After 130 years of typing the same way the keyboard has finally grown up. [Who or what was doing the typing? The subject of the sentence is “the keyboard”. The word “typing” is a dangling modifier.] Standard Keyboards of Santa Maria, California announced [missing word — “an”] “alphabetical” keyboard that offers user-friendly benefits and quick data entry for any level user. New Standard Keyboards debuted [stylistically awkward… “introduced” would be a less-pretentious alternative] a patented USB-interface [bravo — a correctly hyphenated compound modifier] computer keyboard at CES 2005. This keyboard has just 53-keys [whoops — if that were a “53-key design” then it would need a hyphen, but in this case the hyphen is spurious] and offers many advances over QWERTY and DVORAK designs. —53-keys New Standard Keyboard (Tech-Blog.org)

I’m bleary-eyed from catching typos in the syllabi that I’ve been posting online this past week, but I can’t turn it off. Nobody’s perfect, but where is the verb in that headline? Sheesh.

Some of the well-known details about the QWERTY layout have been attacked as myths. (Maybe we can export some of these keyboards to Nigeria.)

The article that Slashdot featured is obviously based on the company press release, which is of course what the company was hoping would happen when it released its news. But the press release opens with the cringeworthy line, “New Standard Keyboards will debut a new patented design in computer keyboards at the CES show that the company claims has been 130 years in the making.”

130 years… boy, those guys at CES sure take a long time putting their show together, don’t they?

The press release is overly possessive. Do we really need to know in the third graf that the keyboard has been patented in the US and the UK?

But the writer omitted a possessive when editorializing that the new design “differs from other manufacturers failed attempts.”

I know what a hunt-and-peck typist is, but I’m not so sure what “hunt and peck typists” have to do with each other.

Okay, I’ll stop. I do have a weakness for criticizing misguided marketing efforts. (But I’ve also blogged kudos to Hormel’s SPAM.com.)

Post was last modified on 27 May 2016 1:43 am

View Comments

  • We'll have plenty more punctuation fun when we get to Eats, Shoots and Leaves. I can hardly wait... I wish I had taken a class like this when I was an undergraduate.

  • One would think that a professional writer would at least give a quick look for errors on a paper--even if he/she was pressed for time--before releasing it to the public... One would think a writer would do this, lest he be picked apart by a college English professor who has nothing better to do. q':

    On a more serious note, it still shocks me that some media writers are caught up in "American Culture," and that they are so concerned with time constraints and production that they fail to focus on the quality and sometimes accuracy of their works.

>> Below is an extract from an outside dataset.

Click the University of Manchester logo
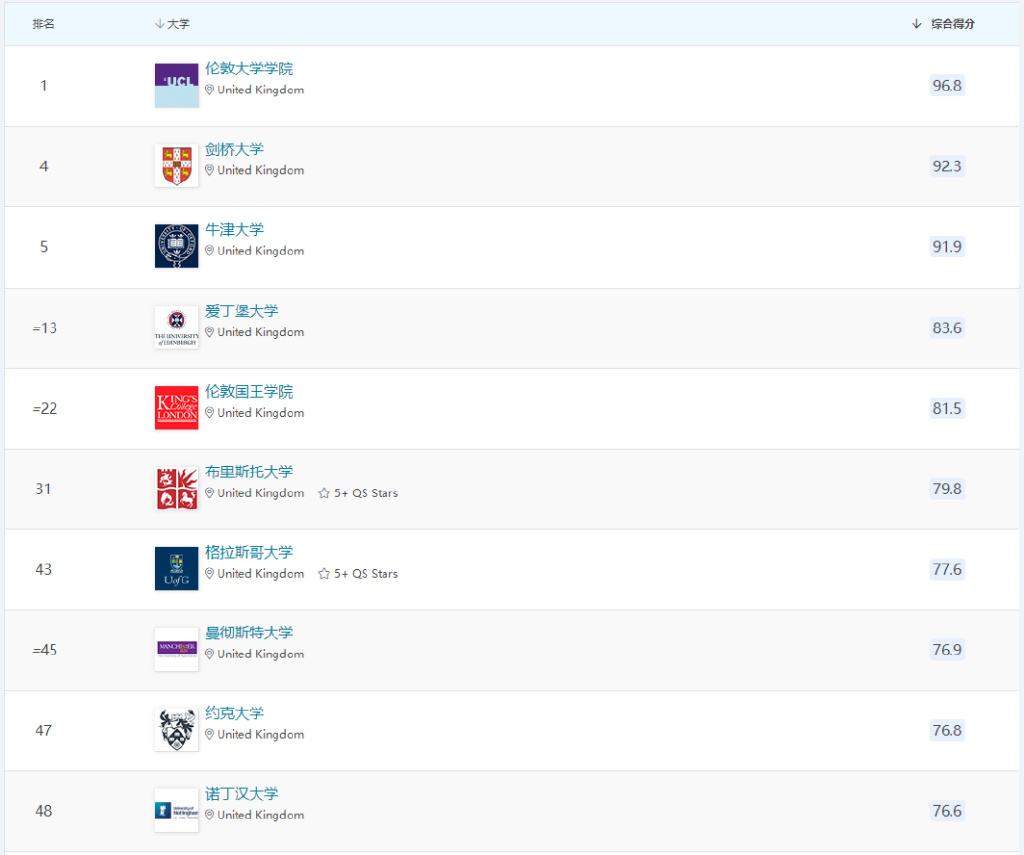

    Writing is communication and the point can't always get across when there are so many errors on the page. You made a good example with the "hunt and peck typists." How much the exclusion of proper punctuation changes the context of a sentence! It reminds me of the chapter of our reading in EL150, where an absent preposition changes the whole meaning of the chapter.

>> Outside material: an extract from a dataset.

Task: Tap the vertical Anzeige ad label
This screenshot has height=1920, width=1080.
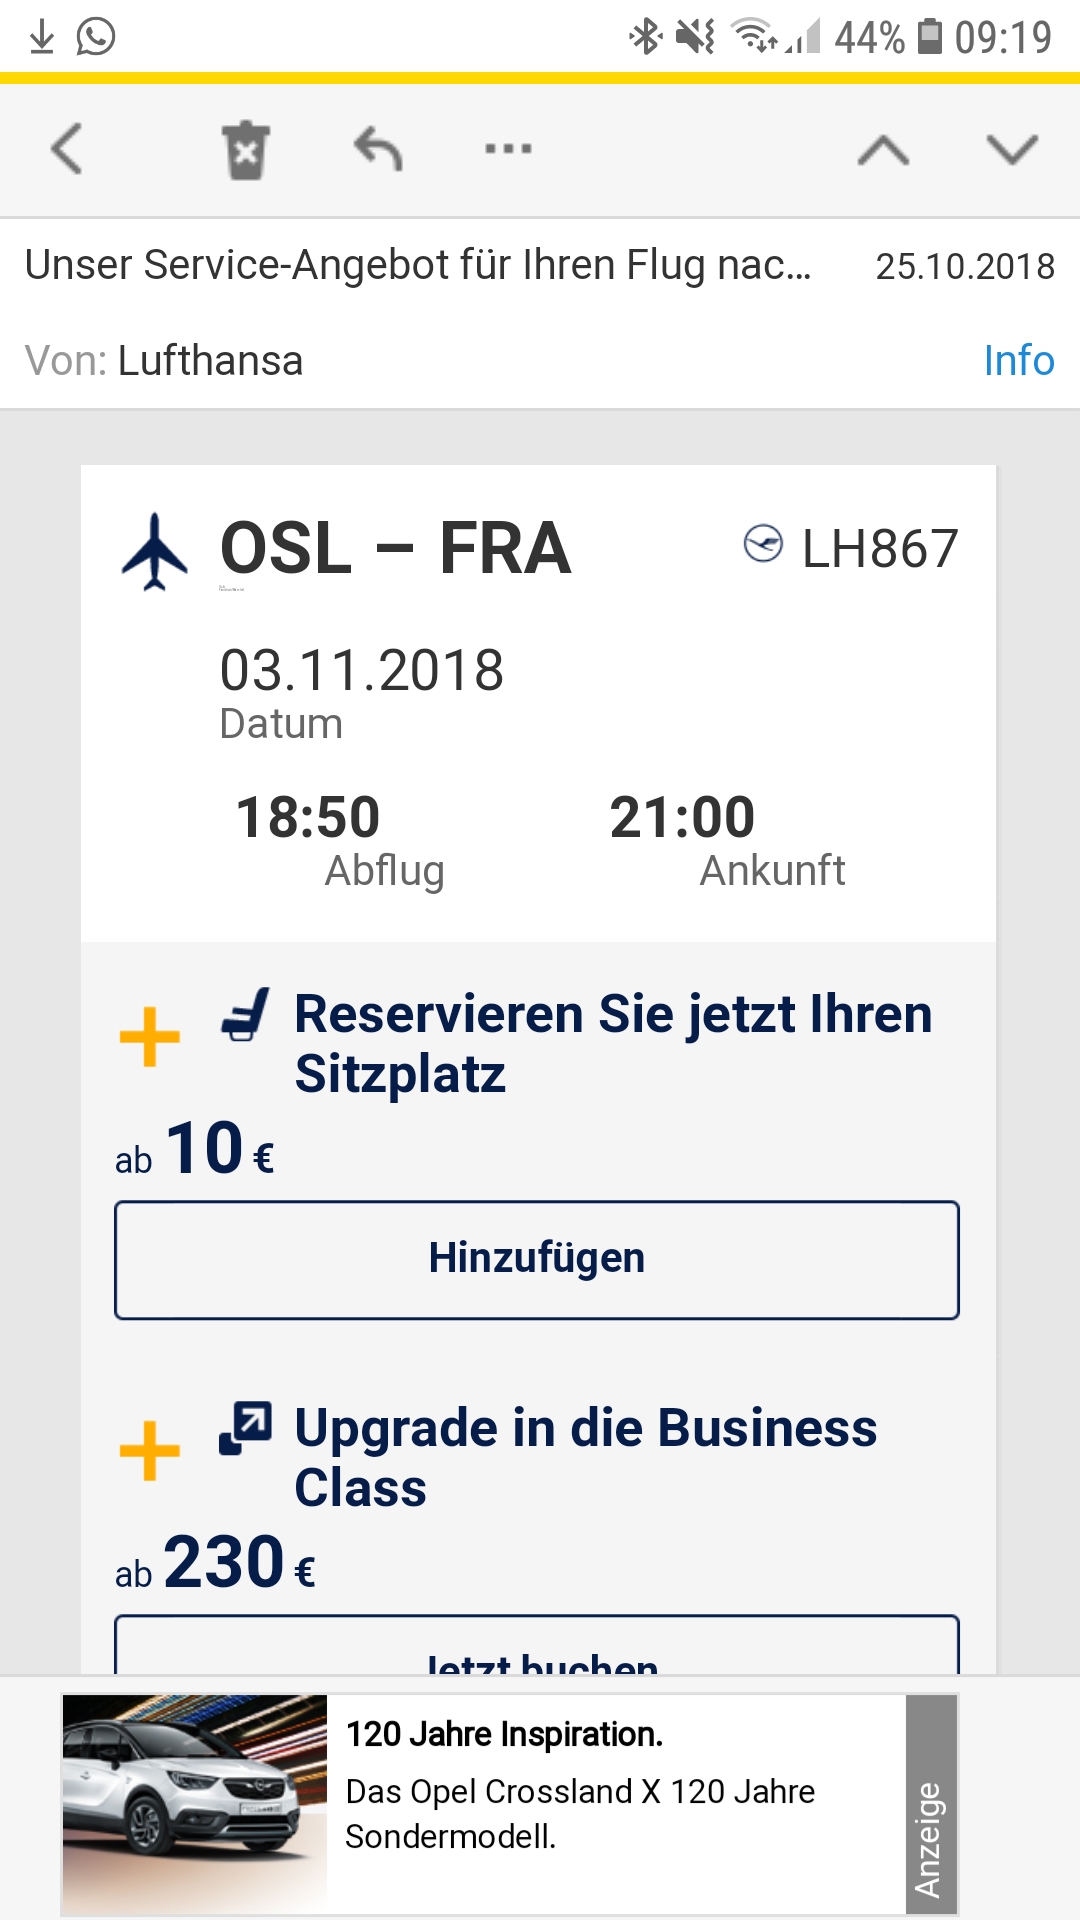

  • I hope it turns out that the press release I critiqued was written by a student! I'd write about it in a very different way.

    You've got a great attitude towards learning, Heather.

  • As a student,I receive papers that have been marked abundantly with red ink. I note my typo's for further reference and chalk it up to a learning experience. However, there have been times that anyone could tell I was talking on the phone, or otherwise distracted from the writing. Most of those papers wind up being noted to everyone in the class because of the number of errors. I simply smile and say, Man, it's hard to translate German to English. I knew better than to buy that paper off of the internet. That usually warrants me a trip, with the instructor, to my moms classroom. Where she,in turn, smiles and says, "she speaks perfect German. Don't let her fool you." Oh well, What I'm trying to say is no one is perfect. We all make mistakes. Some we learn from, some we run far,far away from. There are probably several mistakes in what I have typed now. That's alright, I know I'm far from perfect. I am still willing to learn, and that's what it's all about.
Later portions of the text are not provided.